■ **Consigne**
Répondez aux questions suivantes à partir de l'extrait sur les désordres de Gand.
(a) Lors de la visite de quel roi les désordres ont-ils eu lieu à Gand ?
(b) Selon l'extrait, qui a assailli la police et lui a enlevé son prisonnier ?
(c) D'après la note de la rédaction, à quelle date les socialistes jurassiens ont-ils résisté à la police de Berne ?

Permettez-moi seulement, avant de finir, de relever une erreur d’appréciation que vous avez faite à propos des désordres qui ont eu lieu à Gand, lors de la visite du roi Léopold dans cette ville[2]. Après avoir raconté à vos lecteurs les détails de ces désordres, vous dites : « Voilà donc le peuple gantois qui lui aussi, au lieu de rester sur le terrain de la légalité, se laisse aller à des manifestations séditieuses, à des Putsch ! Cette petite affaire, de peu d’importance en elle-même, n’indique-t-elle pas que les orateurs belges qui, au Congrès de Gand, prétendaient représenter le sentiment populaire en se faisant les apôtres de la politique parlementaire, ne représentaient en réalité que leurs idées personnelles et nullement celles de la masse des ouvriers ? »

Eh bien, ce sont précisément les délégués gantois au Congrès de Gand, qui, aidés de quelques amis, ont assailli la police et lui ont enlevé son prisonnier[3] ! Ce qui montre, encore une fois, que malgré le caractère légal de la propagande des « socialistes parlementaires et réformistes », ceux-ci

  1. Il n’est pas besoin de faire remarquer que jamais les socialistes de la Fédération jurassienne n’ont dit une chose semblable.
  2. Voir p. 283.
  3. À merveille ! Nos sincères félicitations aux citoyens Anseele, Van Beveren et à leurs collègues. Mais pourquoi certains journaux, qui ont prétendu que les socialistes jurassiens, en résistant à la police de Berne le 18 mars, avaient compromis la dignité de la cause, n’en ont-ils pas dit autant du petit Putsch des socialistes de Gand ? Deux poids et deux mesures :

    Selon que vous serez ou non de la chapelle,
    La presse du parti vous fera blanc ou noir.
    ...............................(Note de la rédaction du Bulletin.)

■ **Données fournies**
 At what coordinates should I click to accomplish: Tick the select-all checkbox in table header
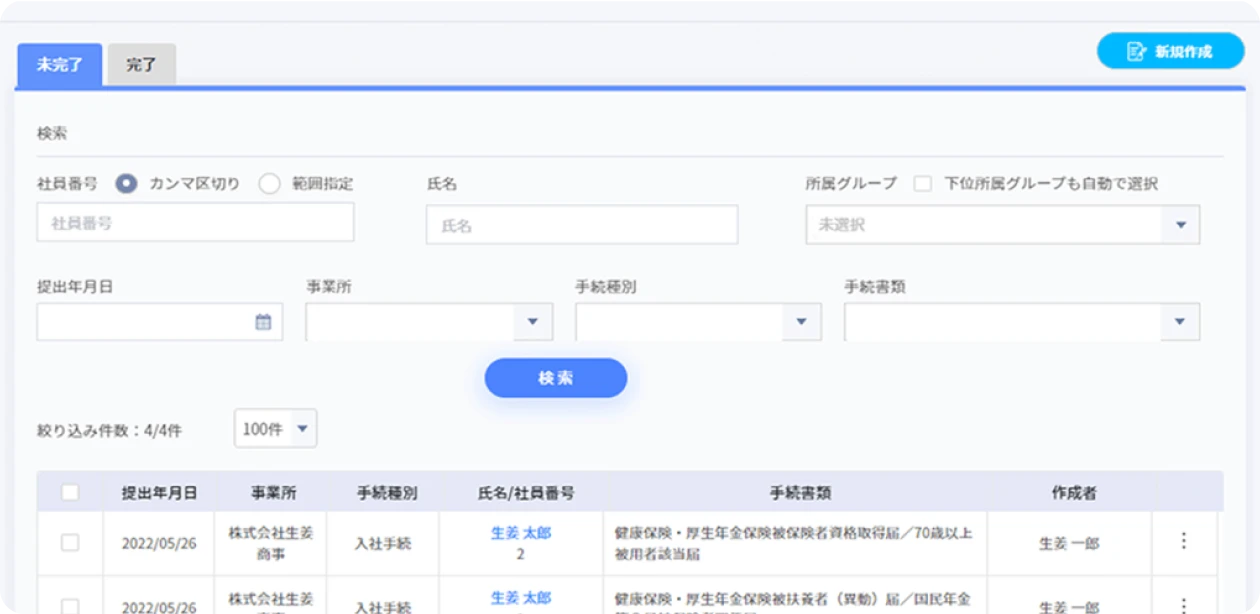pos(70,492)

■ **Solution ci-dessous**
(a) Le roi Léopold.
(b) Les délégués gantois au Congrès de Gand, aidés de quelques amis.
(c) Le 18 mars.